К тому времени уже стало понятно, кто из студентов первачи, а кто отстающие, и Евгении Николаевне достались как не самые сильные студенты – Чуковский и Меньшов. И она с нами начала возиться.
Вообще, многие подопечные Евгении Николаевны отзывались о ней с восторгом, буквально молились на педагога. Более того, я сам видел очень хороший спектакль «Три сестры», поставленный ею со студентами выпускного курса – там блистал Гена Бортников в роли Тузенбаха.
Но у меня, к сожалению, творческого контакта с Евгенией Николаевной не возникло. Бог знает почему, ведь она, кажется, считала меня способным, но каждая новая репетиция скорее ухудшала положение.
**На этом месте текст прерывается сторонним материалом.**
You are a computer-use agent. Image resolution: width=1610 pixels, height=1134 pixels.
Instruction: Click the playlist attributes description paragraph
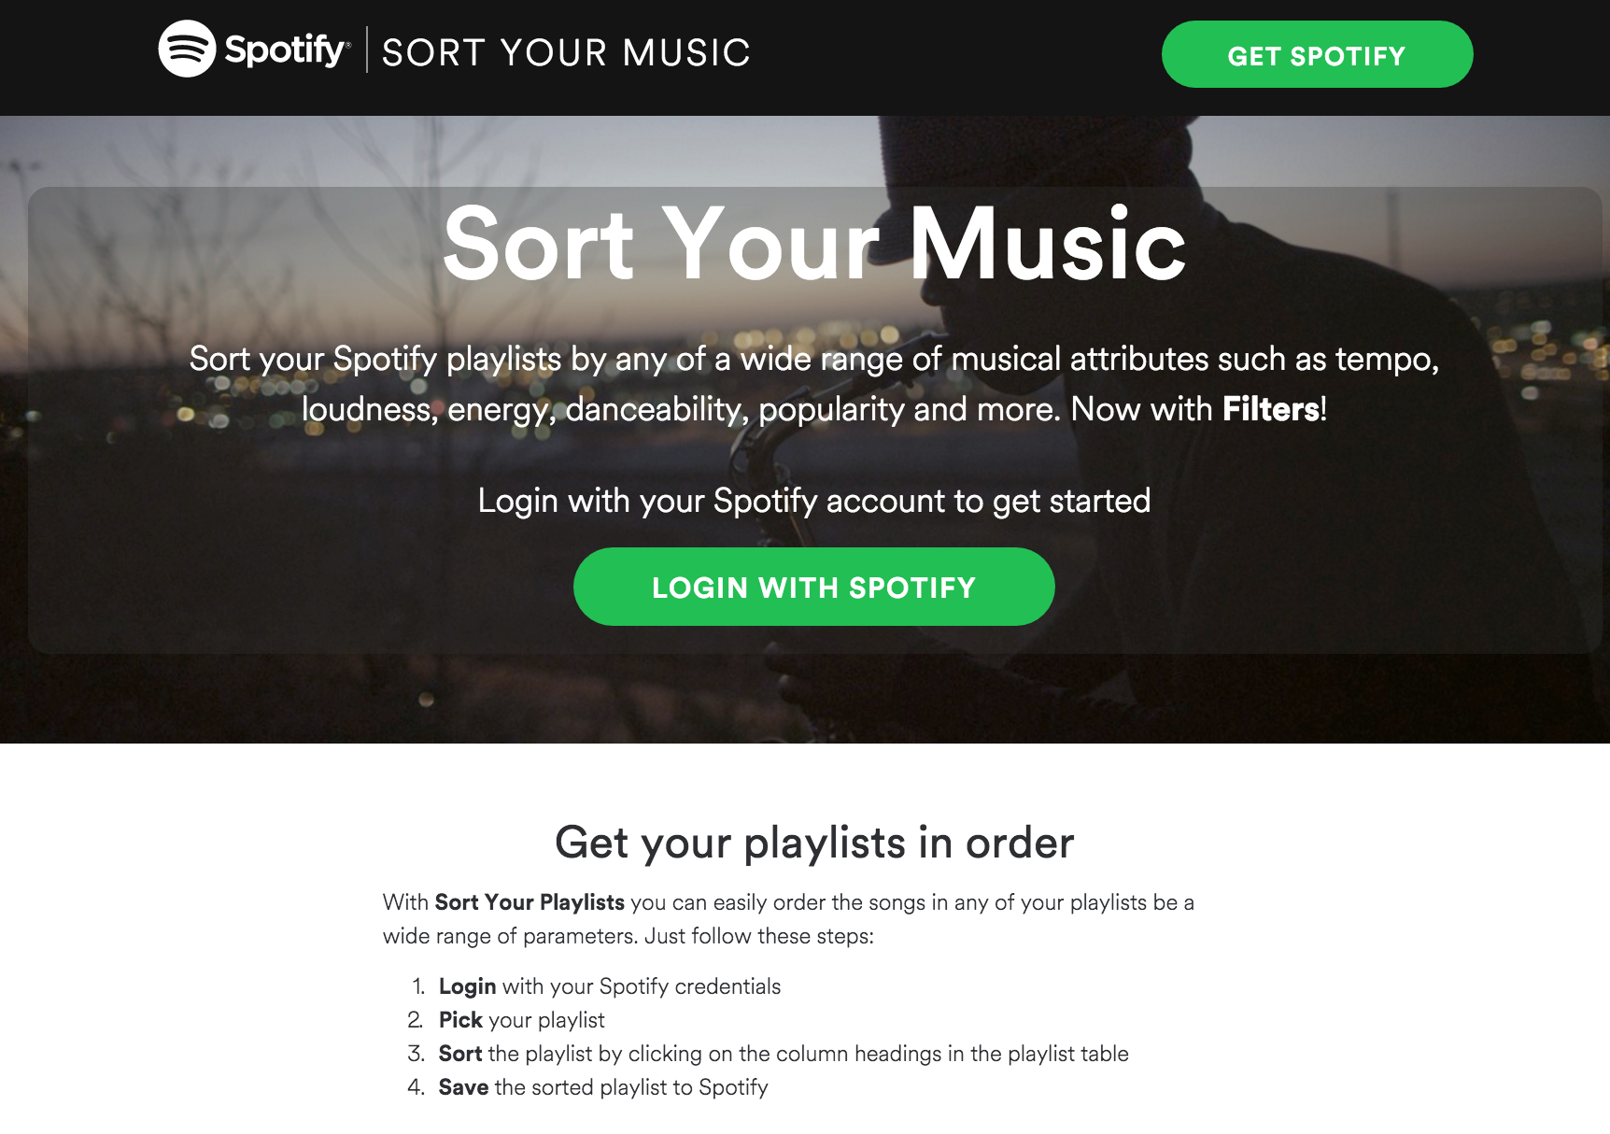coord(813,384)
Может быть, попади я в руки к Маркову или Богомолову, дела пошли бы лучше. Рассказывали, что у этих педагогов было очень интересно во время репетиций, и не просто в связи с решением актёрских задач. Работа с ними расширяла кругозор, обогащала по-человечески. А у Евгении Николаевны, мне казалось, жизненный опыт ограничивался миром её квартиры, где кроме кухонных проблем ещё присутствовали перипетии её отношений с племянницей, прописанной на той же жилплощади. В своих нравоучениях и наставлениях мой педагог то и дело ссылалась на родственницу, иллюстрировала какую-нибудь свою мысль, цитируя её, приводила племянницу в пример – положительный или отрицательный, в зависимости от обстоятельств.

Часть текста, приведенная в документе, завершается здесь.